■ EXERCISE DETAILS ■
Scan the listing below and copy each line holding the word "visibility".

■ SUPPLIED RECORDS ■
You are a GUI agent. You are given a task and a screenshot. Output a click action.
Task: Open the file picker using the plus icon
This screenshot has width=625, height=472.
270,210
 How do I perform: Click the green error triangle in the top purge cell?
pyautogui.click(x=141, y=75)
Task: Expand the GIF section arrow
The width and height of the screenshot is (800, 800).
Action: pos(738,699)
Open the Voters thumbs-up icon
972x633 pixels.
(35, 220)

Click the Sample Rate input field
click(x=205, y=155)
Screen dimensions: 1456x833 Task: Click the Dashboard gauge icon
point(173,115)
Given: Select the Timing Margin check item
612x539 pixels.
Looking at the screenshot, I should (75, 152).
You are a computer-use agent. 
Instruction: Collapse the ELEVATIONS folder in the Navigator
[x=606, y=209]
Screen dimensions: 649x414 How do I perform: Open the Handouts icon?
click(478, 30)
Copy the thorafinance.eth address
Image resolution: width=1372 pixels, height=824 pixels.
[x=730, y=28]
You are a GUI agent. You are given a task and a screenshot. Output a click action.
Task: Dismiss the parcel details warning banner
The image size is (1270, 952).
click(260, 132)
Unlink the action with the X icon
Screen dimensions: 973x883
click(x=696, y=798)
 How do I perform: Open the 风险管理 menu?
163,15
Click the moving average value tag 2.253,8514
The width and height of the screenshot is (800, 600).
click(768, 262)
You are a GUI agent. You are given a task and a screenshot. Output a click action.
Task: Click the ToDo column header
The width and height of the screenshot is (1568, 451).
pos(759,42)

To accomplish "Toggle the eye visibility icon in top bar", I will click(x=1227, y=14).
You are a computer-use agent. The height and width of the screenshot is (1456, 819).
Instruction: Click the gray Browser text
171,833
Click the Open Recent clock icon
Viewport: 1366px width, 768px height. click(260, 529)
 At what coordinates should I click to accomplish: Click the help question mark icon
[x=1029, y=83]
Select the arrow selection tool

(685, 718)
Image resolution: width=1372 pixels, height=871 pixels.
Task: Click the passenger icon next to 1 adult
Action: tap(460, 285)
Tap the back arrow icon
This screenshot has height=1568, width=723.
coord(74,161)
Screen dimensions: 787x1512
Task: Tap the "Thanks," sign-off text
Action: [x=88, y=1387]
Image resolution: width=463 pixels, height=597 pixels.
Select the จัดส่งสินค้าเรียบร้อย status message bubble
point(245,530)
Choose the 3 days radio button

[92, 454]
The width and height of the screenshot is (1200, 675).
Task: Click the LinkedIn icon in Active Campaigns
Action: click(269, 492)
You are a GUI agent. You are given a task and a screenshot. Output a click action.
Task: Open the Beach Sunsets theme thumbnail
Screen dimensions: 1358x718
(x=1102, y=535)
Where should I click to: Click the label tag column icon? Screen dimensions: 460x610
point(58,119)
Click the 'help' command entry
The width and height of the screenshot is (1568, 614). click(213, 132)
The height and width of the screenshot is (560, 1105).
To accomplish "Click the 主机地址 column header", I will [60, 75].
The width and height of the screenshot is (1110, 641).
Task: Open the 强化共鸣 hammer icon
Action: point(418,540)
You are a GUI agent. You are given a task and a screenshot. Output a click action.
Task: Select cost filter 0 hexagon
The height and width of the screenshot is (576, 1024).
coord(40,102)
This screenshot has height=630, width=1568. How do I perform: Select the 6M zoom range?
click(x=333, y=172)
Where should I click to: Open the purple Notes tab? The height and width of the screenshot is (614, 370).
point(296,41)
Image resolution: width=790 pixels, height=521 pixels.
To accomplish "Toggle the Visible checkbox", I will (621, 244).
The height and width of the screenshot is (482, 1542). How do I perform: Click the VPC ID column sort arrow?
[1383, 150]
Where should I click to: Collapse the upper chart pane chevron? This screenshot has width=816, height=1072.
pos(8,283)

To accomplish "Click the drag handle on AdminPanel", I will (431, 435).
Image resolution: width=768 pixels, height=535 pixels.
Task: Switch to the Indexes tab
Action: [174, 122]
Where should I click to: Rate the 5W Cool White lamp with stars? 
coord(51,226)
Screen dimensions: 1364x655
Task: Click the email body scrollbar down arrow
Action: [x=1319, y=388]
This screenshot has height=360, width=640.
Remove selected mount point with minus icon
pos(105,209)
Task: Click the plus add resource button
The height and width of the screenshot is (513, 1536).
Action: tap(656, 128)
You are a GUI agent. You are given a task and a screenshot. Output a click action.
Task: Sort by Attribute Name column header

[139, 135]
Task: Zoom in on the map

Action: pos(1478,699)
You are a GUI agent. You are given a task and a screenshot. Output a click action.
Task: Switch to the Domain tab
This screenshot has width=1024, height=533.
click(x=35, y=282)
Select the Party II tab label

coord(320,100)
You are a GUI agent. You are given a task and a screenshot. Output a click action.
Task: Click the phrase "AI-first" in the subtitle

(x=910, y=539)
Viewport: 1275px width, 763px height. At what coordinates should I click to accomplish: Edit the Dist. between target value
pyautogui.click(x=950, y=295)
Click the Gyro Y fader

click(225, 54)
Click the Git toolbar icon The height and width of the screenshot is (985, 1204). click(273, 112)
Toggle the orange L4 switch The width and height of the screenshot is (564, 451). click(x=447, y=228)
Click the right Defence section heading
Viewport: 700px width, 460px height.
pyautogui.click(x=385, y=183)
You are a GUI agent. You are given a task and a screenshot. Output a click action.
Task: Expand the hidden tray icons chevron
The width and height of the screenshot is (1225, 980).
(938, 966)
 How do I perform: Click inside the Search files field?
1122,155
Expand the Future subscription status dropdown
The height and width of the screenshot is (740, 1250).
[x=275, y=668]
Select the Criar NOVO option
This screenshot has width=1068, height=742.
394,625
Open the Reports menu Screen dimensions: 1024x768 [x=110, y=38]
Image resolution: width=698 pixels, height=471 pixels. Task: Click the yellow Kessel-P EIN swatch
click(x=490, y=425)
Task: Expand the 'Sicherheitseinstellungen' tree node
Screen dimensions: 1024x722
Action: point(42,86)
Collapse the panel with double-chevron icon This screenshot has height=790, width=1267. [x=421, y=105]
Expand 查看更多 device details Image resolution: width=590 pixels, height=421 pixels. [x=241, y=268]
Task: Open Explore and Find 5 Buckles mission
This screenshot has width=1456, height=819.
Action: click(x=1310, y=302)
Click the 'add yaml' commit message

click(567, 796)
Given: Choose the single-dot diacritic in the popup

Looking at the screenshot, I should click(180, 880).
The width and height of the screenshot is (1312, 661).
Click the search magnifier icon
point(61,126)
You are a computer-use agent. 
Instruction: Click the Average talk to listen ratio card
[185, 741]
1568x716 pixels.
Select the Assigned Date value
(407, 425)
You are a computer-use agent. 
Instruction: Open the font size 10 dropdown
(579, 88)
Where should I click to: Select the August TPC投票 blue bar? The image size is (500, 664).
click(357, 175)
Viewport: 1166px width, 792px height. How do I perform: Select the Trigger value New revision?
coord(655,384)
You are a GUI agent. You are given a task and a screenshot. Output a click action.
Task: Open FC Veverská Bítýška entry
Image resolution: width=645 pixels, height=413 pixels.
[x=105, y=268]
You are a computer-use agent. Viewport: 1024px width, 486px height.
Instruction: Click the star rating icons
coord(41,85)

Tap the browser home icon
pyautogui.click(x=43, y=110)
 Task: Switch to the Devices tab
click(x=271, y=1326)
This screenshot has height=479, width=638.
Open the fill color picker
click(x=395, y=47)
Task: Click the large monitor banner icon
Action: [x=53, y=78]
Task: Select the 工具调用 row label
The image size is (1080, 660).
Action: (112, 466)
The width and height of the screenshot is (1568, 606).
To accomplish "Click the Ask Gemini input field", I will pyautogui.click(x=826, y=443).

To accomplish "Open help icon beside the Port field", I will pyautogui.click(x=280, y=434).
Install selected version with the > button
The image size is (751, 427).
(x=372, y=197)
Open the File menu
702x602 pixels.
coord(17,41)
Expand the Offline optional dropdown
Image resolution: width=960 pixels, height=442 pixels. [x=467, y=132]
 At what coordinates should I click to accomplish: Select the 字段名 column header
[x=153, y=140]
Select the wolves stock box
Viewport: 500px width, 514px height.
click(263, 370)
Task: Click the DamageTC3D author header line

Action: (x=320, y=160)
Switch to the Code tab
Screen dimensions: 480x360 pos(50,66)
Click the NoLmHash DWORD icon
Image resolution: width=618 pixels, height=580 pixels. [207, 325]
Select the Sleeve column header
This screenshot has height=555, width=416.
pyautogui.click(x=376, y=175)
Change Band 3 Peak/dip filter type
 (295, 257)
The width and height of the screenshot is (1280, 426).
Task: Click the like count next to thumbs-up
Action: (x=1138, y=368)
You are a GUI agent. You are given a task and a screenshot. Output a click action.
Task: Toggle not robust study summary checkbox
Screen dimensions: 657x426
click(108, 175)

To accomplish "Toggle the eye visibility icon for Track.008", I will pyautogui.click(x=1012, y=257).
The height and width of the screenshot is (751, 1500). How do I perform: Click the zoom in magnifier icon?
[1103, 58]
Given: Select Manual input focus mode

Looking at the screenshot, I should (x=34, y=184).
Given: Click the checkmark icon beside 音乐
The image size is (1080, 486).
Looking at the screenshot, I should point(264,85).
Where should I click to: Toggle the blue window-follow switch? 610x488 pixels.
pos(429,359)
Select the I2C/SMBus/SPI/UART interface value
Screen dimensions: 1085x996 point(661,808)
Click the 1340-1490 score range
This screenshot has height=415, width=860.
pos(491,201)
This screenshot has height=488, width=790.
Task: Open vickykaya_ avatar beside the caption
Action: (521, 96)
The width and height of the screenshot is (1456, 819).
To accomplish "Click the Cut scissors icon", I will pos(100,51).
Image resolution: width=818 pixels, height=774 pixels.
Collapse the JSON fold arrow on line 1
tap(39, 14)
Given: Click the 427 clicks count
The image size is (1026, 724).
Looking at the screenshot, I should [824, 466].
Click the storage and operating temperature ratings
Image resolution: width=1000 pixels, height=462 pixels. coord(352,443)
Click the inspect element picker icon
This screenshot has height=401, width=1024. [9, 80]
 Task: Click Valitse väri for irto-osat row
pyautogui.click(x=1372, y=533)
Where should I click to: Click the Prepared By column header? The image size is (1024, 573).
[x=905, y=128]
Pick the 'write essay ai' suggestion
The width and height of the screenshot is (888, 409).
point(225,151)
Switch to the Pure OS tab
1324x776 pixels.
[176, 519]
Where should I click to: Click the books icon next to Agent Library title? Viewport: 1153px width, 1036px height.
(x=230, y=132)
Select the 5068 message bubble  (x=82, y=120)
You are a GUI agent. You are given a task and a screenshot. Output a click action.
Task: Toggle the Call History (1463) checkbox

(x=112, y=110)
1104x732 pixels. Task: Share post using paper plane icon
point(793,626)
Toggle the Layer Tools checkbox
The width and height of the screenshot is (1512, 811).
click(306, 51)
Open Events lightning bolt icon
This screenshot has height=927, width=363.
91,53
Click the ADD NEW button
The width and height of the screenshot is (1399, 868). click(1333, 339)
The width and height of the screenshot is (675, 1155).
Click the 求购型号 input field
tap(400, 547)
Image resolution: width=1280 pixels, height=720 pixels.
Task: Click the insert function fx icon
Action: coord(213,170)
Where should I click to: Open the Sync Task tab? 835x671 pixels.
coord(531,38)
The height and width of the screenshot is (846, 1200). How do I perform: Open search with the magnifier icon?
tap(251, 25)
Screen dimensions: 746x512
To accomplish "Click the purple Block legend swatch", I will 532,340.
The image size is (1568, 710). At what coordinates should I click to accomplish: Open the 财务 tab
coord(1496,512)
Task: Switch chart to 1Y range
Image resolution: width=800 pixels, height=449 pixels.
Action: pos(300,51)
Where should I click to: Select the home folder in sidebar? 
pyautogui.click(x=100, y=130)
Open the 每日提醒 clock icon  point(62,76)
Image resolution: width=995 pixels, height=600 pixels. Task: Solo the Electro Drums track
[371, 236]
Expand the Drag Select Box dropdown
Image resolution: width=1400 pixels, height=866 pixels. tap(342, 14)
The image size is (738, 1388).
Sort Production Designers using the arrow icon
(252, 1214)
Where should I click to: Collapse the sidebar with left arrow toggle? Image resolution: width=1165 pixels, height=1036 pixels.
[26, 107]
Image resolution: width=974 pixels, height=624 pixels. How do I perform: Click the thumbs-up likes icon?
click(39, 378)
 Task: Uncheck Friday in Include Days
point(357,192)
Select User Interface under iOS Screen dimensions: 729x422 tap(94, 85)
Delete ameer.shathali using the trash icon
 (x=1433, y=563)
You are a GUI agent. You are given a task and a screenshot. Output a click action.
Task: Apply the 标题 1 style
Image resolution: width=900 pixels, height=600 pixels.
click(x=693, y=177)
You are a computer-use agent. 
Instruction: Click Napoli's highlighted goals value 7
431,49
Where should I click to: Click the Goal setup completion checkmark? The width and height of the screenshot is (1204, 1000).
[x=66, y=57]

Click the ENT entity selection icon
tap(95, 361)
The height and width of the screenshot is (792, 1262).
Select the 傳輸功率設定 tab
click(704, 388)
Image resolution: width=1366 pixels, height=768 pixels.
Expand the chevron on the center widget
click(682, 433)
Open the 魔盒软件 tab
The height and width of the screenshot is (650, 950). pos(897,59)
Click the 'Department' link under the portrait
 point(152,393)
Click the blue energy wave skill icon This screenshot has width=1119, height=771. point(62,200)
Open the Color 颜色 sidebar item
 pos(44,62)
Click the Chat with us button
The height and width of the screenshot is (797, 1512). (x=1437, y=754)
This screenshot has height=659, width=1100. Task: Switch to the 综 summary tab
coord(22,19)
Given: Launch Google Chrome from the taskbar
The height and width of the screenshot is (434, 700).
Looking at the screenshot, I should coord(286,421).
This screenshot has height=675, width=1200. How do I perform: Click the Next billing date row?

■ TASK OUTPUT ■
To accomplish "Toggle the eye visibility icon in top bar", I will click(x=1227, y=14).
To accomplish "Toggle the eye visibility icon for Track.008", I will pyautogui.click(x=1012, y=257).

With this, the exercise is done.